§ YOUR GOAL: How many lines of the items contain the string "agent"? Case counts. Reply with the number only.

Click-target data
------

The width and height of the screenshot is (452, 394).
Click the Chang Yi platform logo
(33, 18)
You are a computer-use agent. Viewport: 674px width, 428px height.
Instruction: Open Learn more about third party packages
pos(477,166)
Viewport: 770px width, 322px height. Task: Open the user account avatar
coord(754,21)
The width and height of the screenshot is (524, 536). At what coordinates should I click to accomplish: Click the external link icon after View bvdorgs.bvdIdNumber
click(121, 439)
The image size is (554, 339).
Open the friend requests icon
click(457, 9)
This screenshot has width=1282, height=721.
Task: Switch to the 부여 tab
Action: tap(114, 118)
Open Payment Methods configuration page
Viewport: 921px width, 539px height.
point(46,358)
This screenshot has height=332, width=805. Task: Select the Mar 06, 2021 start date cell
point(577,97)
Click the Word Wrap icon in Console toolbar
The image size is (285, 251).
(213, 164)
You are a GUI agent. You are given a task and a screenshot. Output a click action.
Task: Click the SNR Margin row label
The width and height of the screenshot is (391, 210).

------

§ ANSWER TO THIS TASK: 2